*** Records to use Section Begins ***
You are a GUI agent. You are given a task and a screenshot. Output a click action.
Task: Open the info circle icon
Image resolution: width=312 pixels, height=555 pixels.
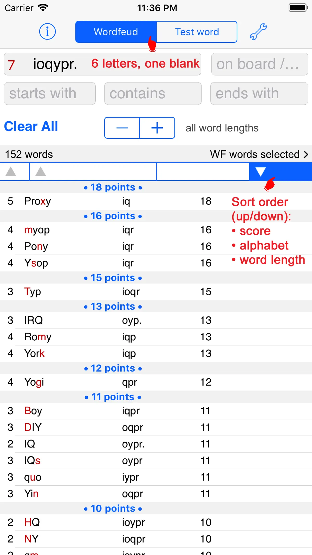(47, 31)
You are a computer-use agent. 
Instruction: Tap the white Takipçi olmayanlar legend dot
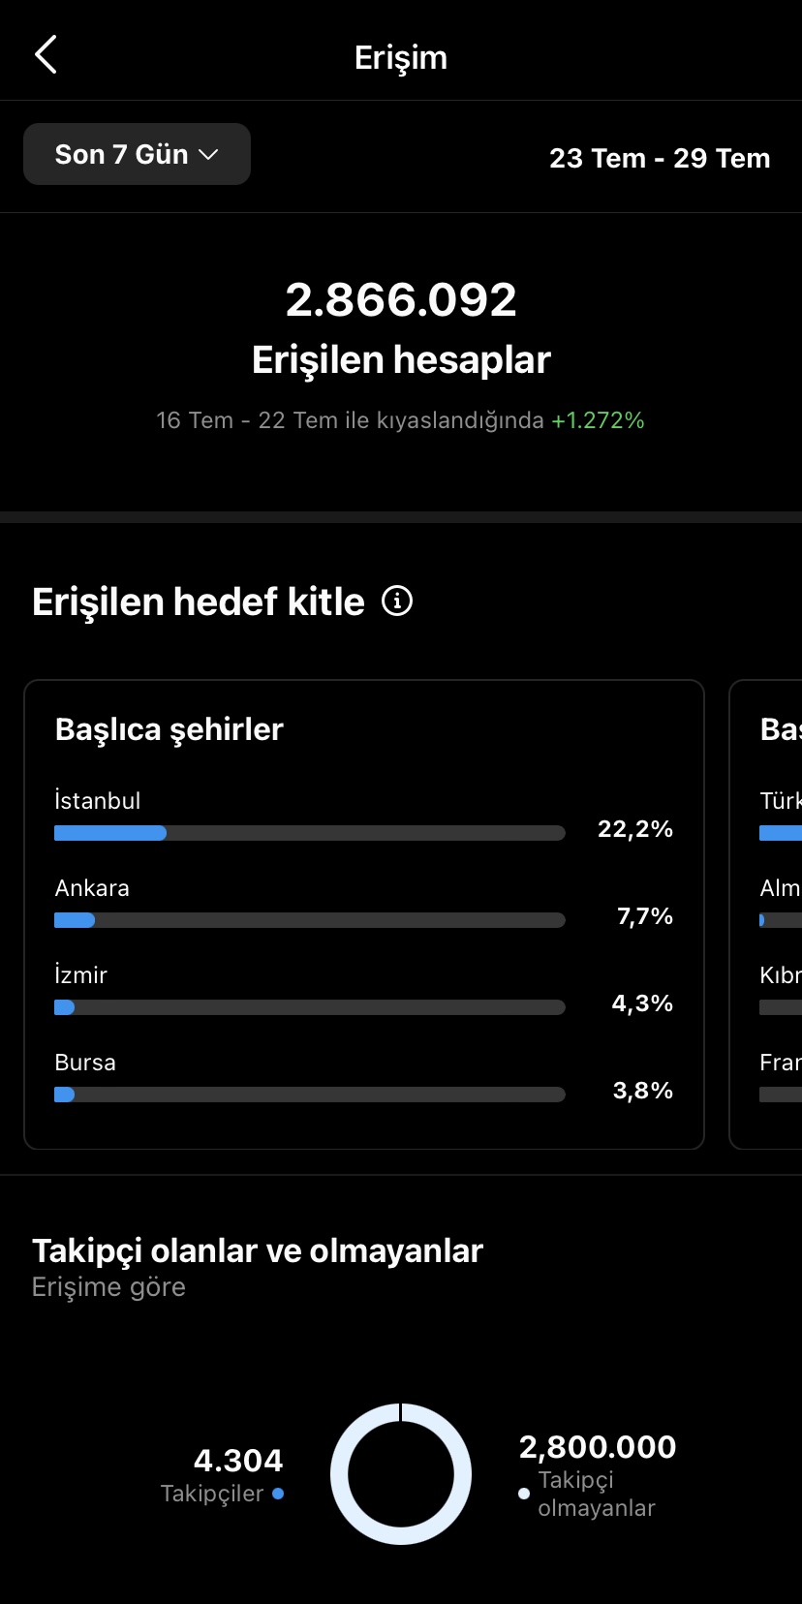click(524, 1494)
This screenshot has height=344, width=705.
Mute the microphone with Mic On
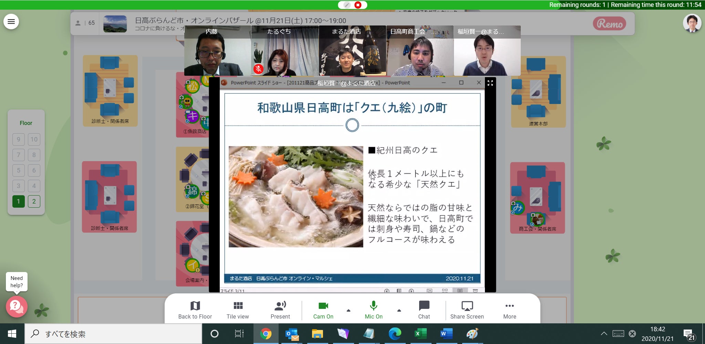coord(374,306)
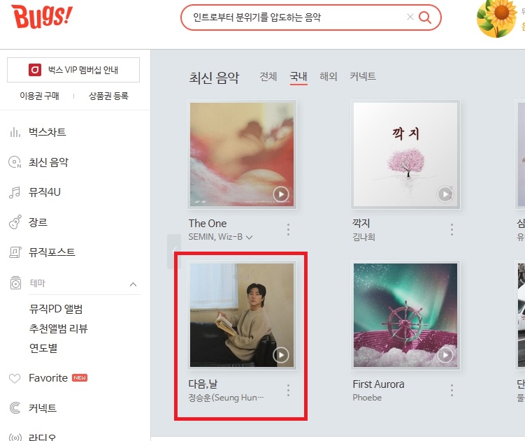Switch to the 전체 tab
This screenshot has height=441, width=525.
coord(268,77)
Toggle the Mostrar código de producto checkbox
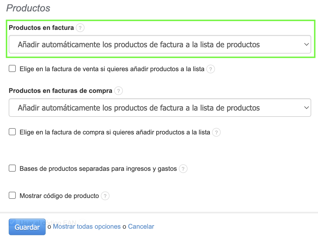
*** Records to use Section Ends ***
Goal of the exercise >> Retype the whole listing exactly. Do not include the pictures.

Response to the task >>
You are a GUI agent. You are given a task and a screenshot. Output a click action.
Task: Open the info circle icon
Image resolution: width=312 pixels, height=555 pixels.
(47, 31)
You are a computer-use agent. 
Instruction: Tap the white Takipçi olmayanlar legend dot
click(524, 1494)
This screenshot has height=344, width=705.
Mute the microphone with Mic On
coord(374,306)
Switch to the 전체 tab
This screenshot has height=441, width=525.
coord(268,77)
Toggle the Mostrar código de producto checkbox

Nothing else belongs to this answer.